In quel momento, si trovò sinceramente a chiedersi come avesse fatto, nelle ultime settimane, a sentire il bisogno di amarlo di nuovo, tanto da ritrovarsi nel suo letto proprio quando meno l'avrebbe immaginato.

Forse, cercò di convincersi, l'assenza di Bembo le risultava più penosa di quanto non ammettesse nemmeno a se stessa...

“Comunque – disse piano l'Este – dovresti badare agli affari del Marchesato, interessarti alla guerra in Romagna, cercare di trovare un'intesa con Venezia... E invece perdi tempo passeggiando...”

Colto da un impulso subitaneo, l'uomo le si avvicinò e, chinandosi su di lei di malagrazia, le strappò un bacio.

“Smettila...” lo rifiutò la moglie, scansandolo e mettendo un po' in disparte il Tirant Lo Blanch, prima che quell'orso maldestro di Francesco ne stropicciasse le pagine.

“Non mi sembravi così schifata da me, la scorsa notte.” la pungolò lui, ritraendosi, ma non allontanandosi troppo: “Io ti osservo, e so che ti piace ancora quando...”

“Mi osservi, dici?” lo bloccò la donna, sistemandosi un po' l'abito, che, nel trambusto, si era sgualcito: “Fai finta di vedere e capire tutto, ma non ti sei nemmeno accorto che sono di nuovo incinta...”

Il Gonzaga parve paralizzarsi. Quella notizia, che in altri tempi l'avrebbe solo inondato di gioia e orgoglio, quella volta lo raggelò. Era contento, sicuramente, ma ne era così sorpreso da non sapere come gestire la novità.

“Se la cosa non ti piace...” sbuffò la Marchesa, chiudendo di scatto il libro che aveva davanti e alzandosi dalla scrivania: “Sappi che dovevi pensarci prima.”

“Da quanto sei incinta?” chiese lui, pensoso.

“Da tre mesi, più o meno...” rispose l'Este, abbassando lo sguardo.

Il Gonzaga fece due conti, sapeva che in quel periodo lui era a palazzo, ma il modo in cui sua moglie stava cercando di sfuggire al confronto, andando già verso la porta, lo insospettì tanto da portarlo a chiedere: “Il bambino è mio?”
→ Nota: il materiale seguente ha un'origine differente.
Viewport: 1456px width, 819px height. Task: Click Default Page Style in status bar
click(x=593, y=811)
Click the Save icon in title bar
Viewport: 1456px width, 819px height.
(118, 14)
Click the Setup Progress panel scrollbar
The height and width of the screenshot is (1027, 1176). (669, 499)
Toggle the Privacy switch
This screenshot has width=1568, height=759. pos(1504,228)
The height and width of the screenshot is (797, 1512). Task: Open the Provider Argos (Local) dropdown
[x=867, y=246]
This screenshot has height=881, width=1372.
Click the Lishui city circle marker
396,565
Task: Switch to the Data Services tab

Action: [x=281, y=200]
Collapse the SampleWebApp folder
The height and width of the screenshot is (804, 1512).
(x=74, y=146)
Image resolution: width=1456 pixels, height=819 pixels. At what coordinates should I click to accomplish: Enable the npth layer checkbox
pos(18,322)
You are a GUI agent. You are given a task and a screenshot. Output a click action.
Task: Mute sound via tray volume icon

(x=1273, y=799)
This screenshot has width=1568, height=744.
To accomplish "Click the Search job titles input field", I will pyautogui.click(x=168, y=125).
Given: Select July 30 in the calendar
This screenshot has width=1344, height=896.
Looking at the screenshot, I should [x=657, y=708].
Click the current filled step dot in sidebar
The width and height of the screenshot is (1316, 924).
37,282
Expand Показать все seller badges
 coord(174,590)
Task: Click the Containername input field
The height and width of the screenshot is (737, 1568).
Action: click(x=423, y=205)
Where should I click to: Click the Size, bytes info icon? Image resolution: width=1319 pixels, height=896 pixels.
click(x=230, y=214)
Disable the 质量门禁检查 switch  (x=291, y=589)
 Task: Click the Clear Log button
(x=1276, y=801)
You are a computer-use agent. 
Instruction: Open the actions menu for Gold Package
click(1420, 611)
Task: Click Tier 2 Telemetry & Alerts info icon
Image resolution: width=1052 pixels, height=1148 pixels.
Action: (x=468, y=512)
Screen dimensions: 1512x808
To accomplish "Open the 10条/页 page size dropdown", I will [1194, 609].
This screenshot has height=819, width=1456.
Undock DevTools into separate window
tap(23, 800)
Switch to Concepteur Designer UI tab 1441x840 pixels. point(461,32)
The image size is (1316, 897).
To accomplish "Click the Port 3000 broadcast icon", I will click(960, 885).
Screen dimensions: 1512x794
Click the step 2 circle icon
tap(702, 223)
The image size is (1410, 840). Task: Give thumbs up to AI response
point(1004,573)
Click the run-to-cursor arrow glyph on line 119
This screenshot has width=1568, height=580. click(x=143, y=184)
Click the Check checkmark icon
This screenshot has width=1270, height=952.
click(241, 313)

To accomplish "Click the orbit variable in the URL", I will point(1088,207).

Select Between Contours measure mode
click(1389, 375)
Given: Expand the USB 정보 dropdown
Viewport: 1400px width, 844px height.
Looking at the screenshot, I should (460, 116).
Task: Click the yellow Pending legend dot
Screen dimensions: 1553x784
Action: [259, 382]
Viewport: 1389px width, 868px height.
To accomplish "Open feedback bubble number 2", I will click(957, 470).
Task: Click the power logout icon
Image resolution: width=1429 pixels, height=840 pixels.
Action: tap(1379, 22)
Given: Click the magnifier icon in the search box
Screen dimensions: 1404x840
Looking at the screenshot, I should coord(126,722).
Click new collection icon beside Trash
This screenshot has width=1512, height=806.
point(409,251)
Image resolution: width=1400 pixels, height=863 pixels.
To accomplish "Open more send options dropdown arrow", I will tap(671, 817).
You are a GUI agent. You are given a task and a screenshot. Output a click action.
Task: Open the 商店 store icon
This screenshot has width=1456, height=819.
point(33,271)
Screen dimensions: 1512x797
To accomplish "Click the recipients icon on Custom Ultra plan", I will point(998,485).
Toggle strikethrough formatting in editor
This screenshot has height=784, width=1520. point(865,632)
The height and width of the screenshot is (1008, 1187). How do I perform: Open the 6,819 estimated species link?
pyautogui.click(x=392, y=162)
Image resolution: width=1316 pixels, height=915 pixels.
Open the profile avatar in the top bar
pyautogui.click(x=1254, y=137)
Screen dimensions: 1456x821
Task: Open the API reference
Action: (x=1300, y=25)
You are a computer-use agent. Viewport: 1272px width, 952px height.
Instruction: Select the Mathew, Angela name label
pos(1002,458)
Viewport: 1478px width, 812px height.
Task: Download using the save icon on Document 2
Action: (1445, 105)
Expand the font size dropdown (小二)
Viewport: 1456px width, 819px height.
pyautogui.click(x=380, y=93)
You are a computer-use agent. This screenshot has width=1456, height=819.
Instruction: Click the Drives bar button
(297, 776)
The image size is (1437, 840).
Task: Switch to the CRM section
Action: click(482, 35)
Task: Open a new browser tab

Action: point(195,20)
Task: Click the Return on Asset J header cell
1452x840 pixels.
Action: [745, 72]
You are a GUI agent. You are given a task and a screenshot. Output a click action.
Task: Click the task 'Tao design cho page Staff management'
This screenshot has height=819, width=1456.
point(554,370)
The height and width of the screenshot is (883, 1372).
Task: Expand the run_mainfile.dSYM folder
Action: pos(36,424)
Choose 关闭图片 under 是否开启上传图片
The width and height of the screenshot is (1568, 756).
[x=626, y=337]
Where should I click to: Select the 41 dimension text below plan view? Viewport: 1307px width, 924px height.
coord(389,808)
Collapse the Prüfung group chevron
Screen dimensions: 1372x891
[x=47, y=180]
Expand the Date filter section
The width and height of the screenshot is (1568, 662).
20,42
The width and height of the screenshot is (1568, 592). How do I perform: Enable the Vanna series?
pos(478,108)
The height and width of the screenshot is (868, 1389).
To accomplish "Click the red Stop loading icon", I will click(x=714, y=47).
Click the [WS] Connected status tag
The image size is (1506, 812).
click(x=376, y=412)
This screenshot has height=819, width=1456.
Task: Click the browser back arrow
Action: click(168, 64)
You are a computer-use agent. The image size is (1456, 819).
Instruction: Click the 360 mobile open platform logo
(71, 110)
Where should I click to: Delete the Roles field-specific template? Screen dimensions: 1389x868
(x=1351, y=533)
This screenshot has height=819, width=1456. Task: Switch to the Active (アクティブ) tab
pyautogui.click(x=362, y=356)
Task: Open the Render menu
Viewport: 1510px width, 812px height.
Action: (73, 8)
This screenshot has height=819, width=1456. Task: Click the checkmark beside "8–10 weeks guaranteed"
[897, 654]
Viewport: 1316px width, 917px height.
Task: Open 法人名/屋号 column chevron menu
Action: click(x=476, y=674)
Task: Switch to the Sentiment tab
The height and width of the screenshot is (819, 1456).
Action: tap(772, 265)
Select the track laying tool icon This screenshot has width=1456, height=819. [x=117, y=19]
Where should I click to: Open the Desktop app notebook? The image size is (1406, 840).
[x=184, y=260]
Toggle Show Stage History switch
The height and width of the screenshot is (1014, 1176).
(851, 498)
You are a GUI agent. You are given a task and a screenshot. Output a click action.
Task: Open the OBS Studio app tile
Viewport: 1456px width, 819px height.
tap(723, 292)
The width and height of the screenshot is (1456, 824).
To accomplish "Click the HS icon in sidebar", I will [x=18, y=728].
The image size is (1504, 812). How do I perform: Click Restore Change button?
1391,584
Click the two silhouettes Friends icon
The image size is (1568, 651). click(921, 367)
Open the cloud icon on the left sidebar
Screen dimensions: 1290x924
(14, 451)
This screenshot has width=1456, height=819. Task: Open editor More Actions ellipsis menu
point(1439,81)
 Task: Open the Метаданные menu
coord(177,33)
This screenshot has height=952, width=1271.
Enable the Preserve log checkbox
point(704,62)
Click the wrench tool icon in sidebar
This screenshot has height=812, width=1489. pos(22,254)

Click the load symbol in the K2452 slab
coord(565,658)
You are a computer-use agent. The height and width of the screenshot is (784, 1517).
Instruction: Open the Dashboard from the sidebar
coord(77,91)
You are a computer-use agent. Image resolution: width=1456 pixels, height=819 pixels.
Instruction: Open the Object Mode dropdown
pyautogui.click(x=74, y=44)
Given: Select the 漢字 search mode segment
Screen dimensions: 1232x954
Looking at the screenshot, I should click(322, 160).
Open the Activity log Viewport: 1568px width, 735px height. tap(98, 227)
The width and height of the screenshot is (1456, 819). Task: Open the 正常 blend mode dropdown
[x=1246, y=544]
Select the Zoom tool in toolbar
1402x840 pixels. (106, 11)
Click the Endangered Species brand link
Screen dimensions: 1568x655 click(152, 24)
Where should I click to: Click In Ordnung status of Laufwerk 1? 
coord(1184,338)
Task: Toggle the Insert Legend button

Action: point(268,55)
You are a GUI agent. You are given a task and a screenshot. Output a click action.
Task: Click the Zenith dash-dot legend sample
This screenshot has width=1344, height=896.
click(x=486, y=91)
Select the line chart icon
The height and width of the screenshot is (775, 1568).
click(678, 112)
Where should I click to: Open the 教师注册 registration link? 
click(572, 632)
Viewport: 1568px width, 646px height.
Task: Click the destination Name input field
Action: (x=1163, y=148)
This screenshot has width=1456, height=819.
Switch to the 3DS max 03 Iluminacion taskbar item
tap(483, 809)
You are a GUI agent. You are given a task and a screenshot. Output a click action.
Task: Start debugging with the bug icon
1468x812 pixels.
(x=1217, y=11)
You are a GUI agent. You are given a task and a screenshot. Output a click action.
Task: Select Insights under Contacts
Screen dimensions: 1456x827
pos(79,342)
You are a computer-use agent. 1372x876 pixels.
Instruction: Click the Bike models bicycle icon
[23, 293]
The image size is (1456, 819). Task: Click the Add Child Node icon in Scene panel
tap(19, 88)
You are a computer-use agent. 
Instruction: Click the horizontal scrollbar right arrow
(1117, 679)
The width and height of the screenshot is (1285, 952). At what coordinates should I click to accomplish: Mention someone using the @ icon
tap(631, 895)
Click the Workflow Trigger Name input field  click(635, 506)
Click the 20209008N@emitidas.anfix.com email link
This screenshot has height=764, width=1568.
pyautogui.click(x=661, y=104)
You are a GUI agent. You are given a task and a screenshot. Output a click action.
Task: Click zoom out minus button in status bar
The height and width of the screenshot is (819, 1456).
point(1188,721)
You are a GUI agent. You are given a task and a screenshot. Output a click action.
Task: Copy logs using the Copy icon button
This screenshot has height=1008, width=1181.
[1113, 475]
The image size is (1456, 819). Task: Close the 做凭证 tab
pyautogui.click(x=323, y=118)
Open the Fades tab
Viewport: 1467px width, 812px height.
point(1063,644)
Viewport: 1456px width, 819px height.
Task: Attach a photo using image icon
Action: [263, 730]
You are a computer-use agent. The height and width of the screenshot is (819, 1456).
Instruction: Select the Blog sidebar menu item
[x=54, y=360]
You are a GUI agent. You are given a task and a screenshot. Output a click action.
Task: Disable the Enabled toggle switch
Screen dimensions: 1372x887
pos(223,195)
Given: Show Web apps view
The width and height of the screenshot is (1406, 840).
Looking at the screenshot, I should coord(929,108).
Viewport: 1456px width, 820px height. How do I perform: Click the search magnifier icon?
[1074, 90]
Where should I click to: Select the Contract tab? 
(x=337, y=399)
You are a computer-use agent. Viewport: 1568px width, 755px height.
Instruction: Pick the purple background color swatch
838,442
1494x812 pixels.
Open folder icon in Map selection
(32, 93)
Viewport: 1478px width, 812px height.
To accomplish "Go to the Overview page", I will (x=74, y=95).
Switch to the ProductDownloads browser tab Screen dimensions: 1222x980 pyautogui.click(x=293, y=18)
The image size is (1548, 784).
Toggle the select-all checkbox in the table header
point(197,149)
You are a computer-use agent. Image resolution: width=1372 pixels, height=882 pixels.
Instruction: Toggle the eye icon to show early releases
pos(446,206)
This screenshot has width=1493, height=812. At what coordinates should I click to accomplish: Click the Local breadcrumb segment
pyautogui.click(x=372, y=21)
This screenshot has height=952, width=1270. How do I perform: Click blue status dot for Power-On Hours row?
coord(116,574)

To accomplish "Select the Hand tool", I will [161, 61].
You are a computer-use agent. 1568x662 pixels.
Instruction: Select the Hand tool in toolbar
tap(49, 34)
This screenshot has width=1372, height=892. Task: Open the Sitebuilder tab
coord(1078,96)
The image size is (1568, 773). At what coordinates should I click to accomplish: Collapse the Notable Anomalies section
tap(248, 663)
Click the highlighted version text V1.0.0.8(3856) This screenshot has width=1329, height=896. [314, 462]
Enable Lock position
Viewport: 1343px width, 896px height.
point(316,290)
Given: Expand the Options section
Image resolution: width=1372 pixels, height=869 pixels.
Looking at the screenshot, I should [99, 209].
“Vuoi sapere se ho dei dubbi sul fatto che tu sia suo padre, o vuoi sapere se vado a letto anche con altri uomini più in generale?” l'attaccò Isabella.

“Io...” cominciò Francesco, sbattendo le palpebre sugli occhi tondi e persi.

“Non fare domande di cui non vuoi la risposta.” concluse lei e, con il suo Tirante sotto al braccio, passò accanto al marito e uscì dallo studiolo, lasciando il povero Marchese di Mantova da solo con i suoi dubbi.